Pay out cash to shareholders and that will stop bosses wasting it on empire-building deals. This is activism-101 and it's a big component in the dual-fronted assault on Anglo-Australian miner BHP Billiton Ltd. The snag is that, in this industry at least, siphoning out cash to the max is a counterproductive way of keeping managers in check.
Hedge fund Elliott Advisors thinks BHP will generate $31 billion of excess cash flow in the next five years. It wants $33 billion returned to shareholders in a five-year buyback program to thwart management doing bad M&A.
Sydney-based Tribeca Investment Partners is just as concerned about misguided capital spending coming after bad M&A -- throwing good money after bad. It cites BHP's foray into the U.S. onshore energy business, calculating that this has delivered a cumulative cash outflow of $26 billion and substantial impairment charges, which may not be over. It wants the operation sold and part of the proceeds returned to investors.
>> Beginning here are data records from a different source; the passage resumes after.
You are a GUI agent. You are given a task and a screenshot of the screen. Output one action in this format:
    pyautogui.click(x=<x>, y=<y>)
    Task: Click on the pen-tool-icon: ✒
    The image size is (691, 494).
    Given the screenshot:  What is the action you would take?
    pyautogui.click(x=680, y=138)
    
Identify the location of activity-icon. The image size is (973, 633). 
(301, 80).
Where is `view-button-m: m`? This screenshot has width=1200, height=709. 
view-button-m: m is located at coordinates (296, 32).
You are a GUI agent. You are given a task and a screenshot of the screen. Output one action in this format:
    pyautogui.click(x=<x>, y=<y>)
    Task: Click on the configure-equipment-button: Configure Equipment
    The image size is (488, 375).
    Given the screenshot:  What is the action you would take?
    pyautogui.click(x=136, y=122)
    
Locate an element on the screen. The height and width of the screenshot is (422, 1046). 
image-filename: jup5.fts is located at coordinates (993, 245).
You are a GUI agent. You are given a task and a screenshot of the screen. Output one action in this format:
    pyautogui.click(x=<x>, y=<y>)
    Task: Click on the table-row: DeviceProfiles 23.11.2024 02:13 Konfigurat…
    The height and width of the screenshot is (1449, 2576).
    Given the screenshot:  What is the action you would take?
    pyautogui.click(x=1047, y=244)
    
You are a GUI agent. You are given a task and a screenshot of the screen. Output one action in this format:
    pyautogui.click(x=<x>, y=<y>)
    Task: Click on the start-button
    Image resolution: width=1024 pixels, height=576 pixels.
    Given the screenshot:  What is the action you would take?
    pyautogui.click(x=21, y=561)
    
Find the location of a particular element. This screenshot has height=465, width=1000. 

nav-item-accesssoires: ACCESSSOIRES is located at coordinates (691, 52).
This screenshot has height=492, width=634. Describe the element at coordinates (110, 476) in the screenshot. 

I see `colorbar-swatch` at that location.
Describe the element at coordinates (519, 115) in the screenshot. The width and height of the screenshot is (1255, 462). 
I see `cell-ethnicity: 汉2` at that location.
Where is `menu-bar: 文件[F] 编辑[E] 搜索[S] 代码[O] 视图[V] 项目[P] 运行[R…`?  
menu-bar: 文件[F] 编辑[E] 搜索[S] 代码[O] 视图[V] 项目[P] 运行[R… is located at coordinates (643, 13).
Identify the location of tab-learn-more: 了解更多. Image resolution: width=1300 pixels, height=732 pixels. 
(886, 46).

At least BHP was saved by politicians and regulators from two deals that would have torched billions of shareholders' funds. Potash Corporation and Rio Tinto Plc are worth less today than BHP was willing to pay for them in 2010 and 2007.
Mining bosses need to learn restraint in both M&A and capital expenditure. When the cycle is on the up, they splash out on new projects with abandon, creating a capacity glut that makes the next downturn worse.
But taking on debt to fund investor buyouts -- the approach favored by Elliott -- would cause bigger problems than it solves, even if it ties the hands of deal-hungry CEOs. If a miner ends up too highly indebted, it risks a near-death experience if there's an external shock. Just look at Glencore Plc and Anglo American Plc in 2015.
Moreover, the oil and mining industries are capital intensive and need to keep investing. That should take priority over shareholder payouts.
All this means investors have to tolerate miners having strong balance sheets. The onus has to be on governance to keep executives from misspending. One mechanism is tying CEO pay much more explicitly to ensuring capital investment delivers returns in a reasonable time frame, project by project. In M&A, shareholders would ideally always have a vote on big transactions, as the U.K. demands. Finally, shareholders can and should make their voice heard when companies are squandering capital. They have let management get away with a lot.
This is more in the style of Tribeca than Elliott. The Australian fund wants BHP's new chair to lead a cultural revolution around capital efficiency, starting with an overhaul of the board. The conclusion for managers is clear: earn the confidence of shareholders and you will escape the financial straightjacket.